[Catatan pencarian elemen]

-*-*-

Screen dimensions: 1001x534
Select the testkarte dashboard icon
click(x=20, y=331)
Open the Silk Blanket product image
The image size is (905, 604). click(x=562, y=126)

-*-*-

KERJAKAN INI =
Kutip kembali seluruh baris dari semua entri di atas tanpa mengubah satu karakter pun.

JAWABAN =
Screen dimensions: 1001x534
Select the testkarte dashboard icon
click(x=20, y=331)
Open the Silk Blanket product image
The image size is (905, 604). click(x=562, y=126)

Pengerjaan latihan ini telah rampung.